Learn how to make Chinese mapo tofu at home with this simple recipe that tastes better than anything you’ll find in a restaurant.
WHAT DOES MAPO TOFU TASTE LIKE?
A traditional Szechuan meal, Mapo Tofu, is made with tofu wrapped in minced beef and spices. It goes nicely with rice and, given how spicy it can get, may even be required.
The old lady who created this dish inspired the food’s moniker, which translates to “pockmarked old lady tofu.” The more you learn!
Chinese eateries have seen an increase in demand for takeaway orders. However, did you know that it is pretty simple to manufacture your own?
CHINESE MAPO TOFU FROM SCRATCH
My Mapo Tofu dish was recently requested by a coworker. He’s recently started cooking and wanted to give it a whirl in the comfort of his own kitchen.

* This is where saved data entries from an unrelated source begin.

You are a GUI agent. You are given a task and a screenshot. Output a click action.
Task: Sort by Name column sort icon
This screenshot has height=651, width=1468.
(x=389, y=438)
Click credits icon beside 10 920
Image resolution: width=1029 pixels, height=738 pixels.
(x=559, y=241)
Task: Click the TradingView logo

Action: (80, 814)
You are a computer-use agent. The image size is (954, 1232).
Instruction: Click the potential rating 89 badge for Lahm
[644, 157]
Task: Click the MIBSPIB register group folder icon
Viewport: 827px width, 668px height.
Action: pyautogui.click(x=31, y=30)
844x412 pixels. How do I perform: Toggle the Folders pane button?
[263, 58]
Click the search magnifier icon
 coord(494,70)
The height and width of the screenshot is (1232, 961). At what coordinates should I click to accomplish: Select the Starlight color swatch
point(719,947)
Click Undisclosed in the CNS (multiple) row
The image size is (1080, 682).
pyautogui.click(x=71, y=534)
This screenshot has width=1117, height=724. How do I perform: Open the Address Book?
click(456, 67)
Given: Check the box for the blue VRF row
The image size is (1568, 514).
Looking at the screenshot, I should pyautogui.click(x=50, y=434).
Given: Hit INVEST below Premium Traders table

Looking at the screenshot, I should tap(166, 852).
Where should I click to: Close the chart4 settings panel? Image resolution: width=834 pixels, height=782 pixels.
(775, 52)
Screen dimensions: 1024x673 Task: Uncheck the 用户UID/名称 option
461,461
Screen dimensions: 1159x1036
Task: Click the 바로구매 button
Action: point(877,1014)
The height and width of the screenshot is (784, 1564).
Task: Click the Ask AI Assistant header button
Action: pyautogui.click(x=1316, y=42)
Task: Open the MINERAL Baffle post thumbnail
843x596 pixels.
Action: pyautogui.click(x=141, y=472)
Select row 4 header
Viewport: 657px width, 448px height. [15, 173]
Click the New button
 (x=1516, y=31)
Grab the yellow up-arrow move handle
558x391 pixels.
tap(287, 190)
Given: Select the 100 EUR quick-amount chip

As soon as we had a chance to talk, I walked him through the recipe’s steps. The concept of manufacturing his own tofu from scratch was discarded.
He said it was challenging and time-consuming. Mapo Tofu mix was all he had on hand.
HOW HARD IS IT TO MAKE?
Making Mapo Tofu at home doesn’t seem that difficult. Do novice home cooks find the lengthy ingredient list intimidating? I pondered this question for a moment. Unfortunately, the answer is yes.
With so much mala/numbing spiciness in this Szechuan tofu, it’s not easy to keep it authentic without sacrificing the flavor.
AUTHENTIC MAPO TOFU
My Mapo Tofu recipe came from a friend in Sichuan, where this well-known Chinese dish was first created. Because my friend’s mother attended the Sichuan Culinary Institute in Chengdu for the most authentic Mapo Tofu, this is the best recipe out there. Inflammatory and lip-smackingly spicy, the Mapo Tofu dish is not for the faint-hearted. Think Angelina Jolie’s lips after eating this!
What is the average number of calories in one serving?
- Each serving of this recipe contains only 266 calories.
With this recipe, what are its complementary dishes?
I’ve compiled a collection of recipes that are both healthy and quick enough to prepare on a weeknight.
- RESTAURANT-STYLE CHINESE GREENS WITH OYSTER SAUCE
- SZECHUAN/SICHUAN ROASTED CHICKEN
- BAKED HOISIN CHICKEN
- SICHUAN (SZECHUAN) COLD NOODLES
- 1 tsp. fermented black beans (rinsed and pounded)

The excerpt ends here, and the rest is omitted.